■ INSTRUCTIONS TO FOLLOW:
Retype the records below exactly as they appear, but leave out any pictures.

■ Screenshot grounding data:
....

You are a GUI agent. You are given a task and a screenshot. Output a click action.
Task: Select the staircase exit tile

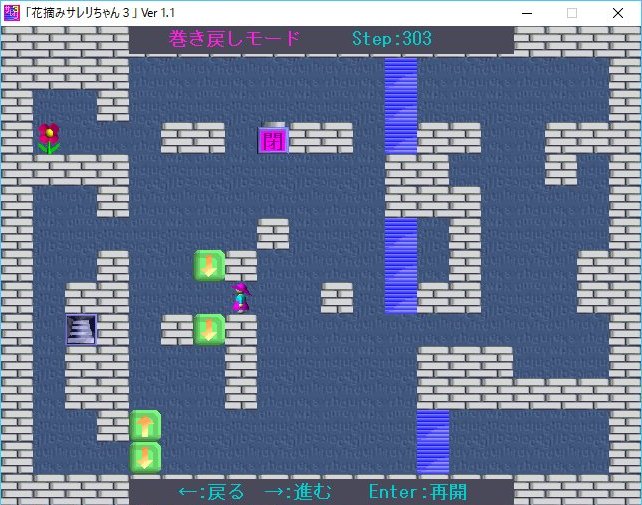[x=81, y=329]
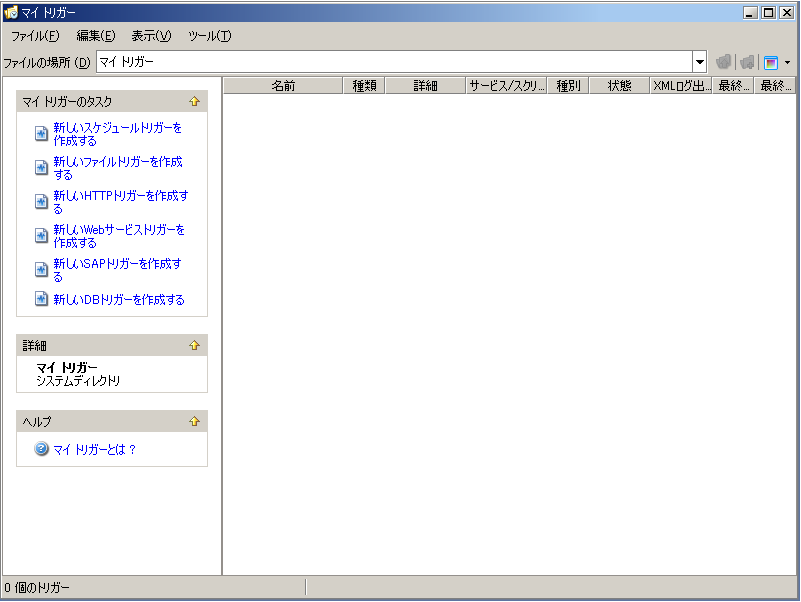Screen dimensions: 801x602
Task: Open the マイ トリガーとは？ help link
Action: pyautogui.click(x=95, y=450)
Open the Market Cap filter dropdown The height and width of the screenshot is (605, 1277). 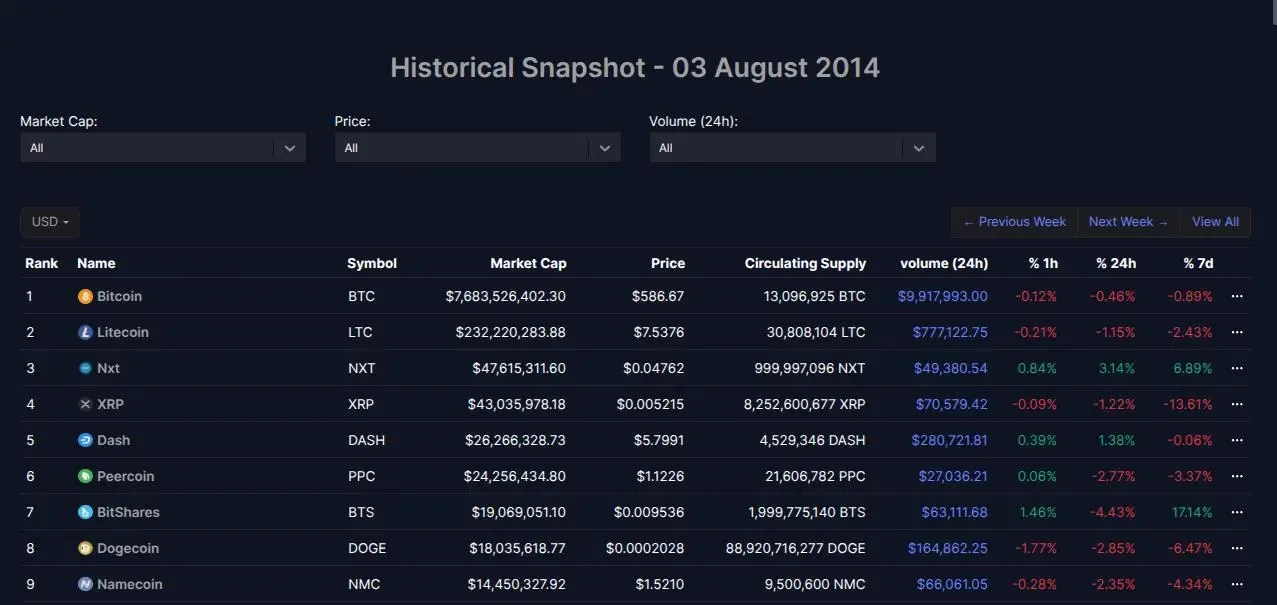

....

■ RESPONSE TO THIS EXERCISE:
You are a GUI agent. You are given a task and a screenshot. Output a click action.
Task: Select the staircase exit tile

[x=81, y=329]
Screen dimensions: 801x602
Task: Open the マイ トリガーとは？ help link
Action: pyautogui.click(x=95, y=450)
Open the Market Cap filter dropdown The height and width of the screenshot is (605, 1277). 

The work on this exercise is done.